VERSAILLES: Après cinq jours d'un procès fleuve, la justice française a requis mardi une peine "exemplaire", soit deux millions d'euros contre l'enseigne Ikea France, accusée d'avoir espionné des centaines de salariés, et un an de prison ferme contre un de ses anciens PDG.
"L'enjeu" de ce procès est celui "de la protection de nos vies privées par rapport à une menace, celle de la surveillance de masse", a déclaré la procureure Paméla Tabardel devant le tribunal de Versailles (banlieue de Paris), en demandant que la réponse pénale soit un "message fort" envoyé à "toutes les sociétés commerciales".
"Ikea France n'est pas la seule" à avoir eu recours à ce type de pratiques de surveillance, a affirmé la procureure.
Vendredi, Ikea France s'était défendue, assurant être "en opposition" avec ces pratiques.
Révélée par la presse puis instruite en 2012, cette affaire a mis au jour un système de surveillance, des salariés et même parfois des clients, bien rôdé; des antécédents judiciaires au train de vie en passant par le patrimoine.
Outre Ikea France, quinze prévenus physiques se sont succédés à la barre pour raconter leur version des faits, dont d'anciens dirigeants d'Ikea France, des directeurs de magasins mais aussi des fonctionnaires de police et le patron d'une société d'investigations privée.

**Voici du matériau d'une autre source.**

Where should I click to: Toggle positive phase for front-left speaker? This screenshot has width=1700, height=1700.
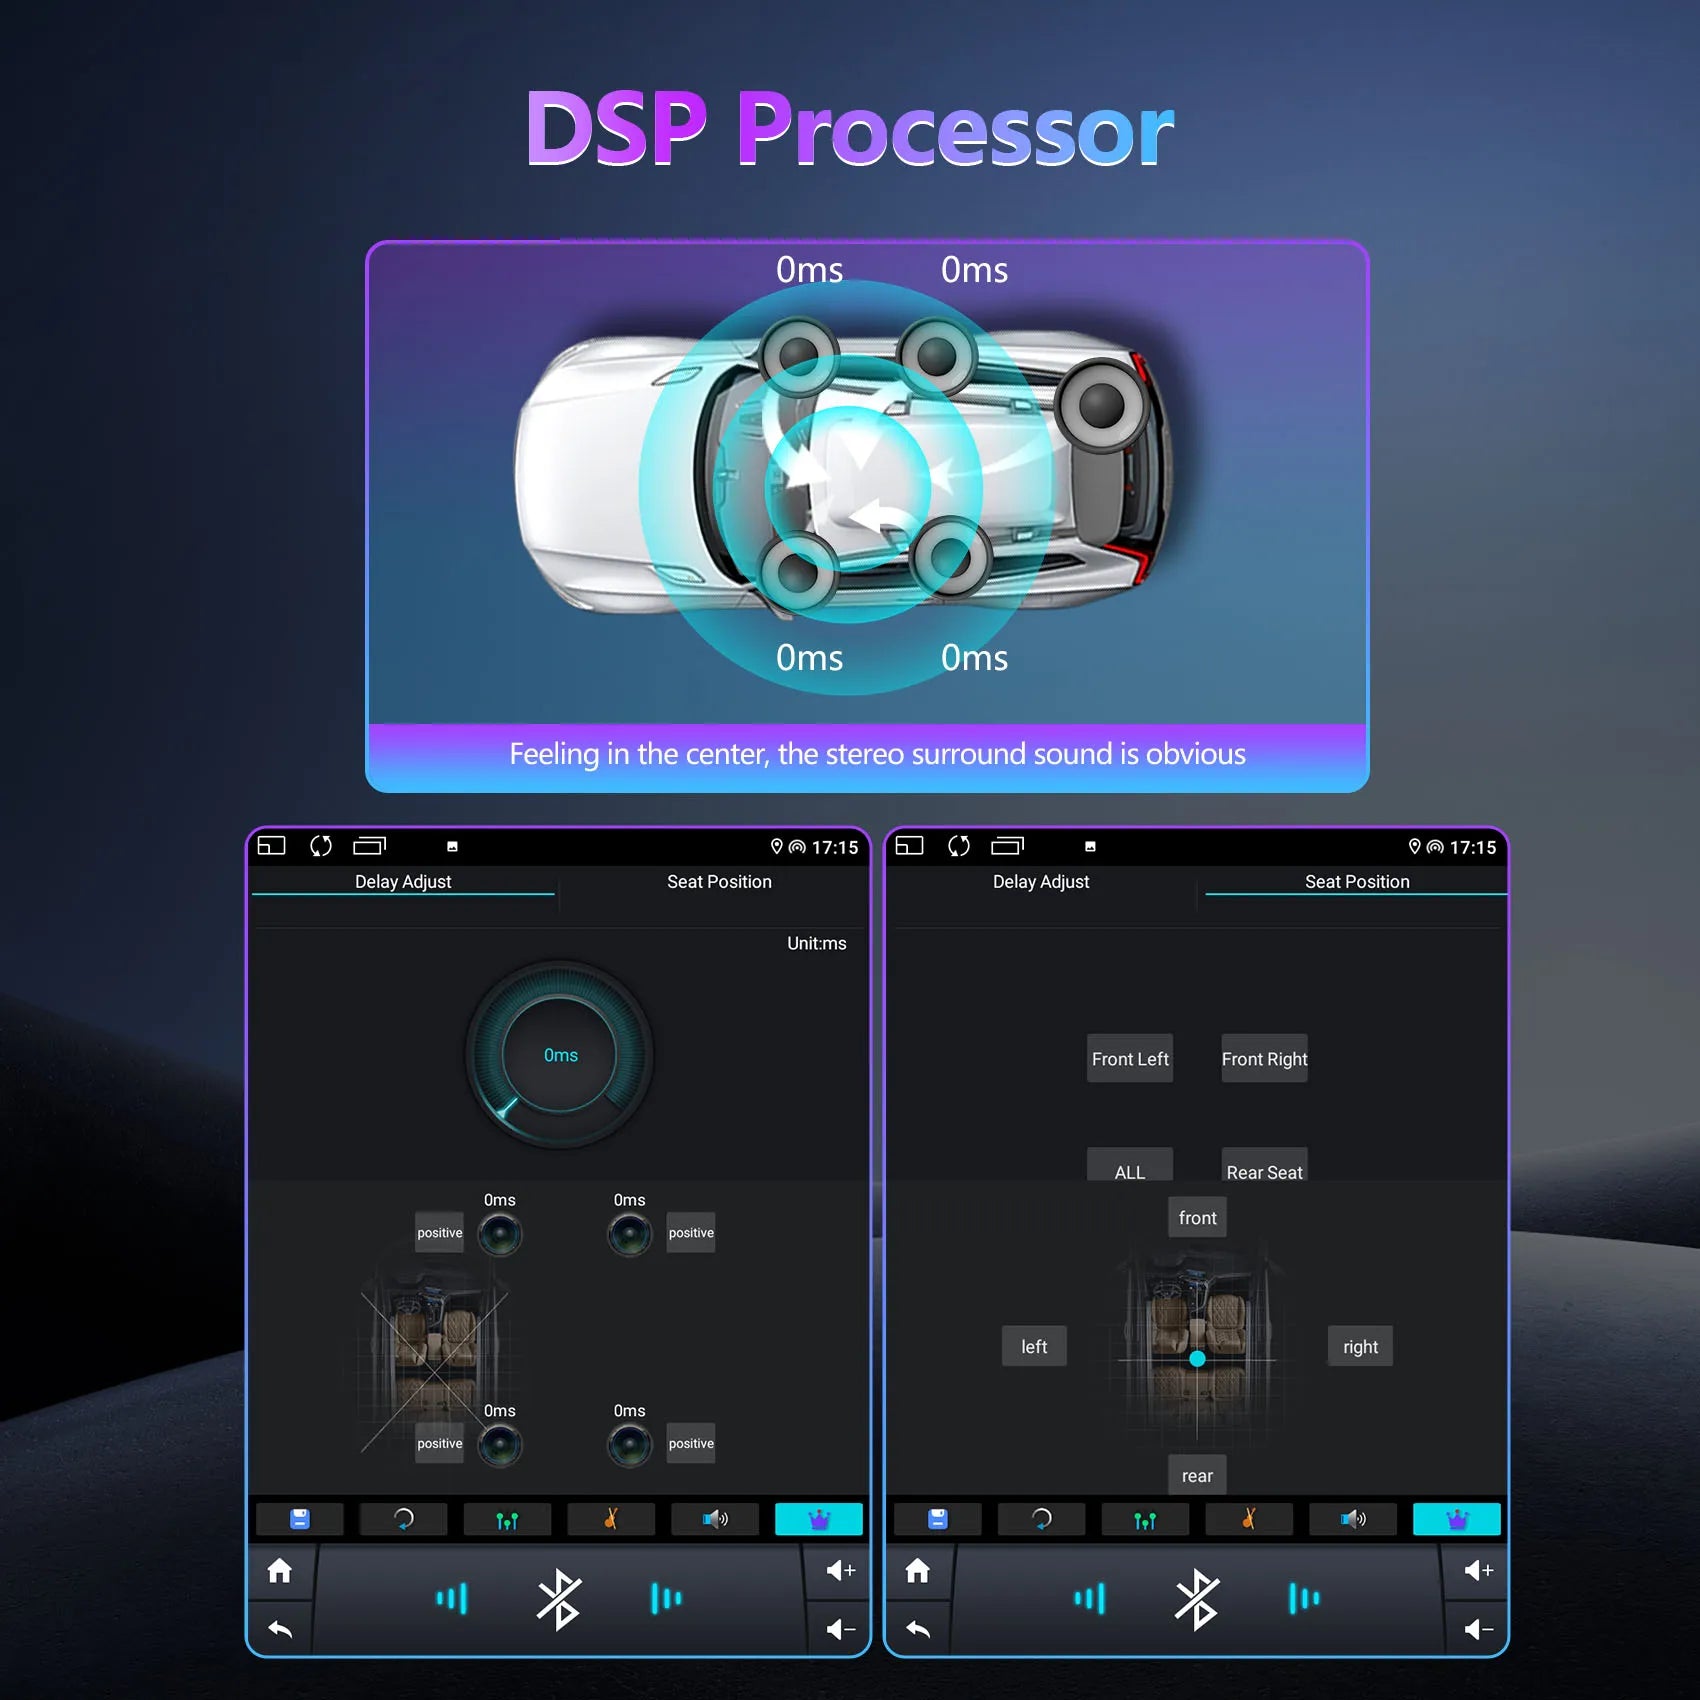pyautogui.click(x=440, y=1233)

Mardi, la procureure a demandé des relaxes pour deux dirigeants, mais requis trois ans d'emprisonnement dont deux avec sursis pour l'ex-Président directeur général de la société Jean-Louis Baillot (1996-2009).
"Je souhaite une peine qui marque la vie de Jean-Louis Baillot", a expliqué la procureure, affirmant que la "politique initiée" par l'ancien responsable avait affecté la vie de près d'au moins 400 salariés ayant fait l'objet d'"enquêtes privées".
Les prévenus comparaissent pour des faits commis entre 2009 et 2012, même si ces pratiques illégales remontaient au début des années 2000, selon la procureure, qui a regretté que seules trois années aient été retenues dans ce dossier pour des questions de prescription.
Elle a soulevé la question de l'éventuelle corruption des fonctionnaires de police mis en cause. "Je ne dis pas qu'il y a eu de la corruption, mais je ne vous dis pas qu'il n'y en a pas eu. Cela pose question dans ce dossier", a-t-elle dit.
Le procès se poursuit avec les plaidoiries de la défense dès mardi après-midi.